Mas, como já reiterei acima, pensava assim ontem. Hoje, não só quero vomitar repúdio, como devo - é melhor avisar - usar xingamentos, talvez...
Não! Definitivamente mesmo com motivos. Não irei esbravejar sobre ser uma brasileira inconformada por cediar copa do mundo e olimpíadas sem preparação, sem competência. Viva a corrupção! Foda-se! Prostituíção infantil, analfabetismo, colonização, destruíção amazônica, imposto sem retribuíção, máscara cultural, máfias legalizadas... Leiam o
Groeland.
Eu quero vomitar minha revolta ao incentivo a falta de talento. Centenas de exemplos poderiam ser relatados, mas extenso ficaria, esse artigo se revelaria um livro encalhado. O grupo teatral 4 nipes, me tirou de casa semana passada anunciando uma peça teatral sobre os anos 90, em tom de comédia.

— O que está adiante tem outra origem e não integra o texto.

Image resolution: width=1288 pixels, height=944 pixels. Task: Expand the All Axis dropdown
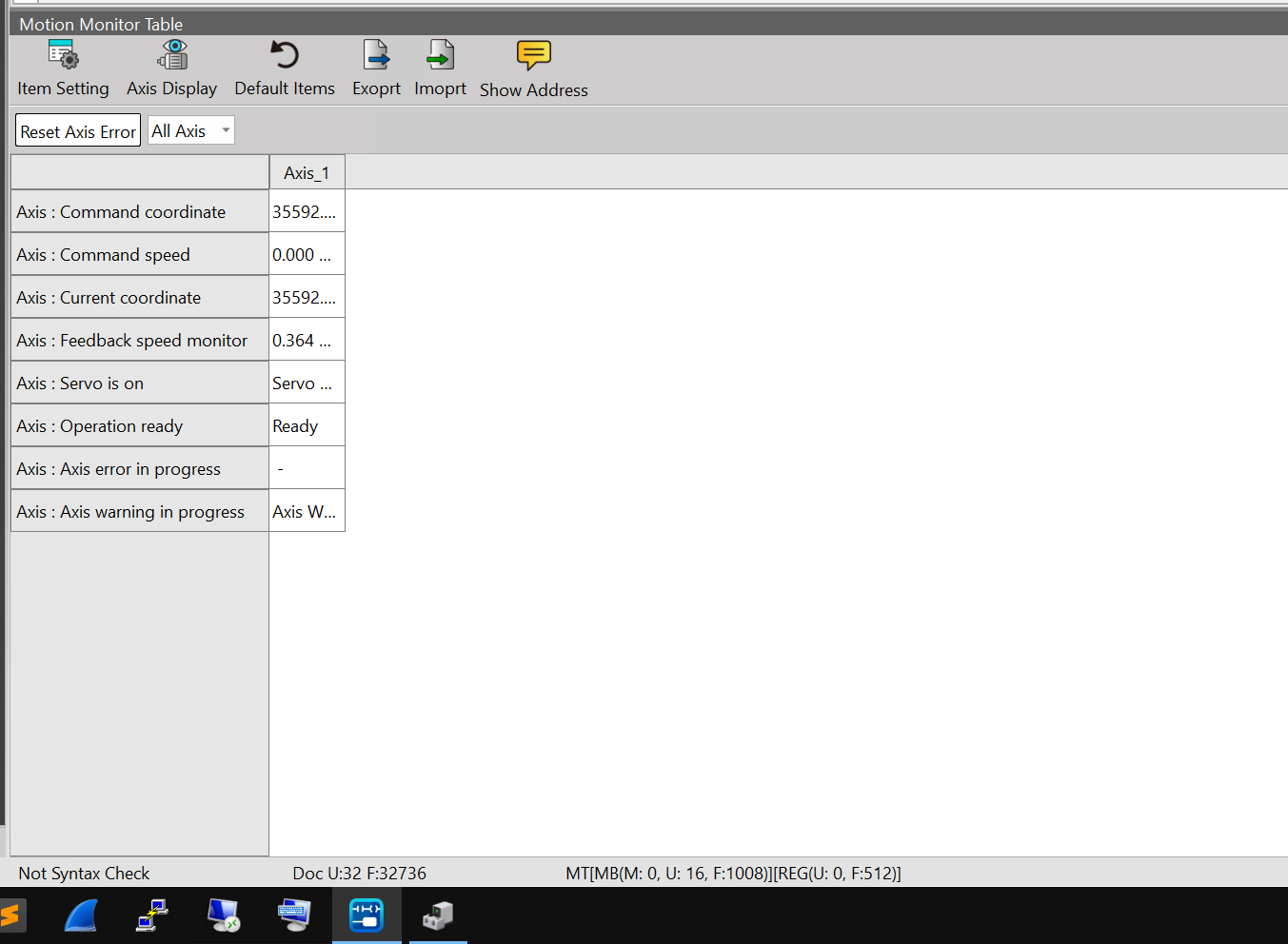coord(226,130)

Quase toda a informação do roteiro citou os anos 2000 e pouco me fez rir. E o desnecessário porvir, mesmo durante, quando desmoralizava algumas pessoas públicas, era simplismente ridículo por não condizer além da falta de relevância. Mas estava lotado. E riram. Acreditem, aplaudiram.
Indo ao ponto pois que está a desandar, quero expurgar - prejulgando sem dó - o Senhor Carlos Reichenbach e todos os seus futuros empreendimentos. Diretor e roteirista do filme Falsa loira, um dos piores que assisti em minha existência. O ódio incontido que me tomou não é somente pelo o péssimo filme, mas pelo desrespeito a mim e a quem se propor a assistir. Finalizando, chego ao ponto que me reteve aqui, uma questão que me tira o sono até agora, 48 horas depois do tormento: como pode algo irremediavelmente abominável a cultura ter o apoio e patrocínio da Petrobrás e outros, enquanto talentos mil continuam recolhidos?

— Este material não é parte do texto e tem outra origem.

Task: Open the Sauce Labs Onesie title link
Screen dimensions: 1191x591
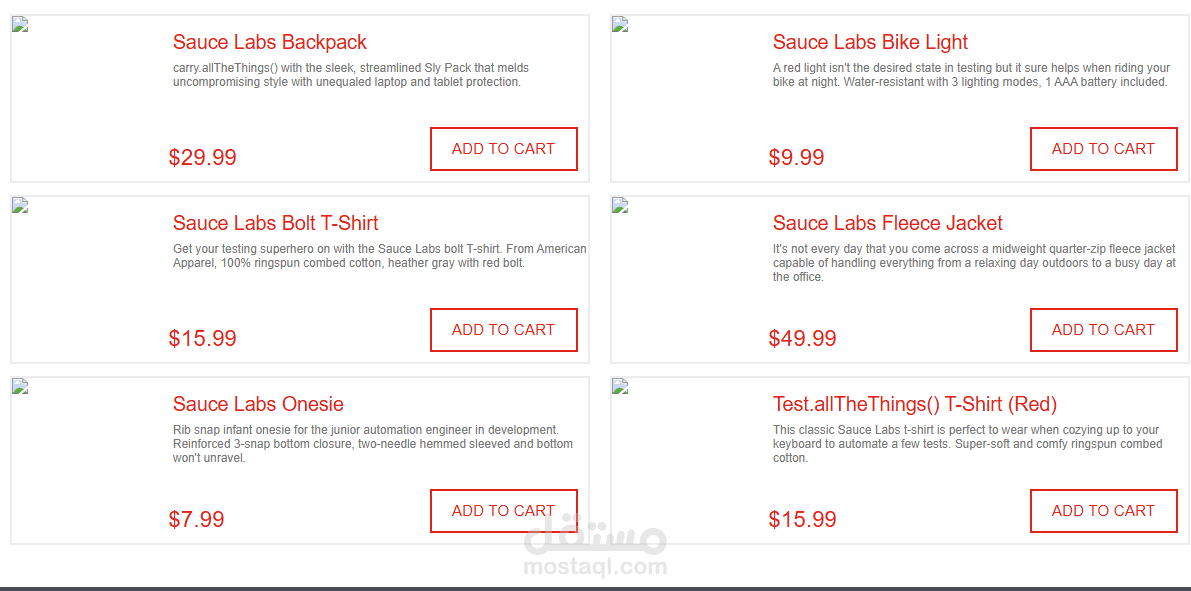Action: point(258,404)
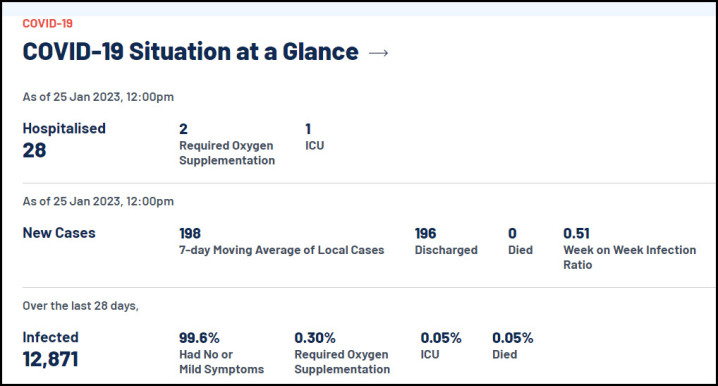Select the 0.30% Required Oxygen Supplementation figure
Image resolution: width=718 pixels, height=386 pixels.
pos(315,337)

Sem poder evitar, sem esperar respostas, indago a ele:
Ela (personagem principal) é ou não é mal caráter?
O pai dela é icendiário ou não?
Ela sabia estar indo fazer um programa ou foi iludida?
O que cheirou com o travesti era cocaína?

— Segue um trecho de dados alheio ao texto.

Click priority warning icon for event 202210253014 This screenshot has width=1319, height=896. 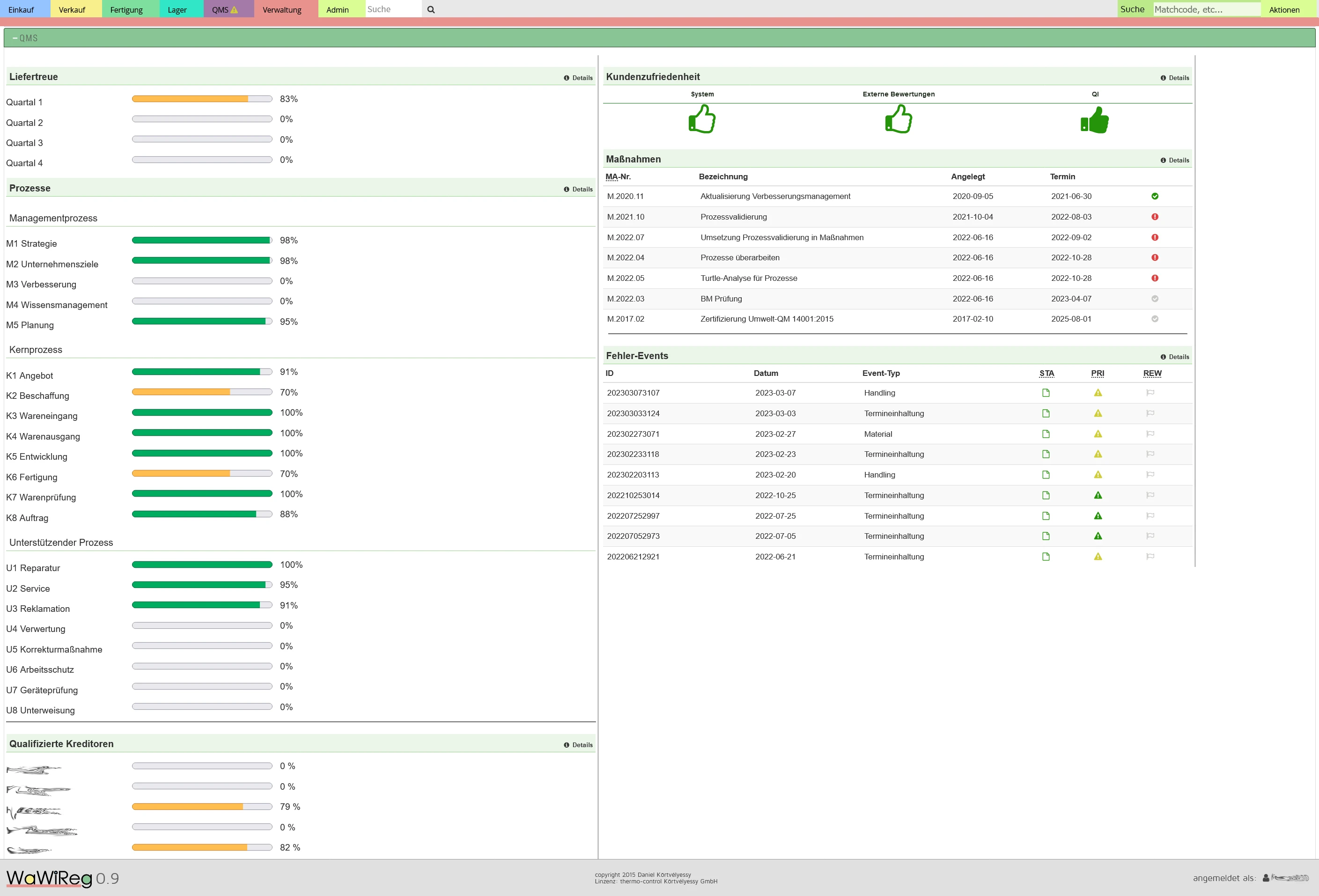1098,495
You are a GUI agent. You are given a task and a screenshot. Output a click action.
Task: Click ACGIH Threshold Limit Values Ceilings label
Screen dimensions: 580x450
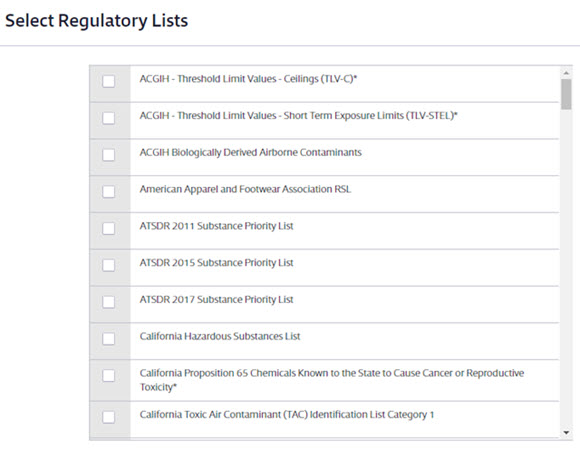pyautogui.click(x=248, y=79)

Aquele final onde foi induzido o telespectador sentir pena da coitada foi gozação?
Falsa loira porque era burra ou por pintar o cabelo de loiro?
Onde foi a continuidade?
Quantos dias atravessamos?
Quem era o tal Doutor? Mandante? Bom? Corrupto?
Desculpem, tenho mais duzentas perguntas, porém, paro aqui. Que se dane a Petrobrás.
E o Rio de Janeiro continua lindo, claro. Se não fosse verdade, Caetano moraria na Bahia.